Scrive Sergio Bologna in Lavoro gratuito ed economia dell’evento: “A casa, disoccupato, tua madre ti tormenta, ti senti un diverso, mentre se lavori gratis sei normale. L’accettazione del lavoro gratuito dipende perciò anche dal fatto che c’è qualcosa che ricompensa più della retribuzione: la protezione dall’angoscia, dalla solitudine”. Questa bellissima citazione l’ho trovata nel libro di Federico Chicchi, Emanuele Leonardi e Stefano Lucarelli, edito da ombre corte col titolo Logiche dello sfruttamento. Un libro importante, che produce alcuni spostamenti teorici e percettivi che si riveleranno preziosi se vorremo trovare il modo di dare forma cosciente e collettiva ai processi di soggettivazione del lavoro nell’epoca precaria. Il libro è dedicato a una ridefinizione del quadro concettuale che ci permette di comprendere la messa al lavoro della vita, cioè le nuove logiche dello sfruttamento.

Il caso del mio studente dimostra che la percezione salariale della prestazione di tempo si è dissolta nella mente collettiva della prima generazione connettiva, la quale è anche, intrinsecamente, la prima generazione precaria. Per comprendere questa trasformazione del rapporto di lavoro precario occorre focalizzare dal punto di vista esistenziale e psichico le modalità attuali della prestazione di tempo. I tre autori di questo libretto ripartono da un punto preciso dell’opera di Marx: da quel capitolo sesto inedito del Capitale che negli anni Settanta fu al centro di un’area di attenzione teorica.

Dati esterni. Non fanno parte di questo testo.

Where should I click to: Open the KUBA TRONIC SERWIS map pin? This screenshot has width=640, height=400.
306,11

Marx spiega in quel testo che la storia del capitalismo è segnata da un passaggio decisivo dal comando formale al comando reale nel rapporto tra capitale e lavoratori. Nell’epoca proto-capitalista, nella fase in cui si verifica l’accumulazione originaria, il lavoro si presenta come imposizione formale, come soggezione alla bruta forza, e l’estrazione di plusvalore avviene in forma di sfruttamento assoluto. Per aumentare l’estrazione di plusvalore si aumenta il tempo di lavoro, si estende la massa dei proletari costretti ad accettare il lavoro pur di non morire di fame.

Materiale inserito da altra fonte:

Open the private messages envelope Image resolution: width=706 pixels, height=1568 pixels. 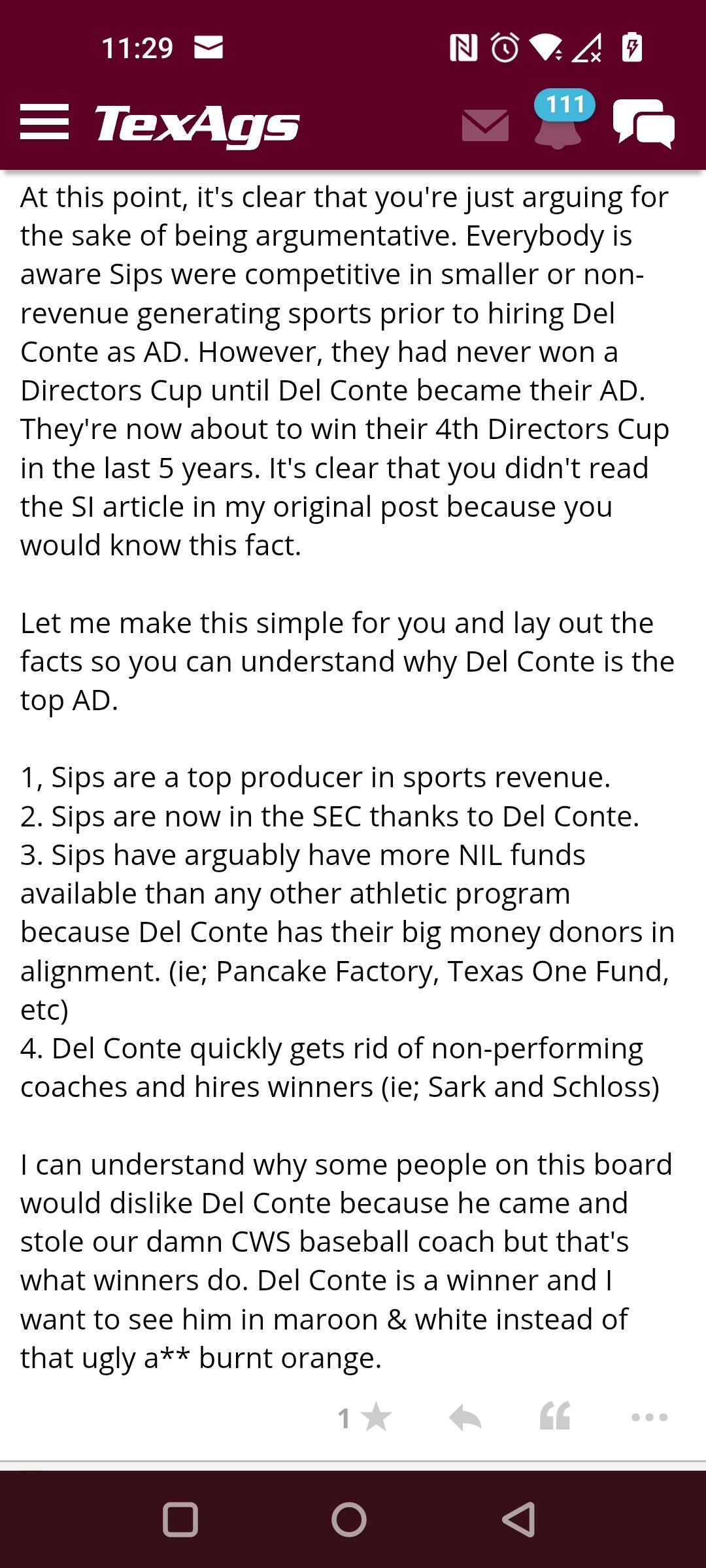pos(485,125)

Da questa prima fase si è passati ad una seconda, che Marx definisce dominio reale: il comando viene inserito nel macchinario, incorporato nella relazione tecnica fra capitalista e operaio. Lo sfruttamento non si manifesta più nella sua forma assoluta, perché l’estrazione di plusvalore può aumentare in maniera relativa, senza aumento del tempo di prestazione, e senza estensione del numero di forze di lavoro. È la tecnica che rende possibili gli aumenti di produttività e quindi di plusvalore: la macchina impone il suo ritmo e l’operaio è parte di una concatenazione che ne determina l’attività. L’attività dell’operaio è oggetto di una sussunzione, di un atto di sottomissione che diviene automatica, intrinseca al rapporto tra l’operaio e la macchina.

Penso da tempo che questa concettualizzazione marxiana andrebbe riformulata ai nostri giorni per il fatto che si è aggiunto un terzo livello di sottomissione, che forse potremmo definire dominio mentale.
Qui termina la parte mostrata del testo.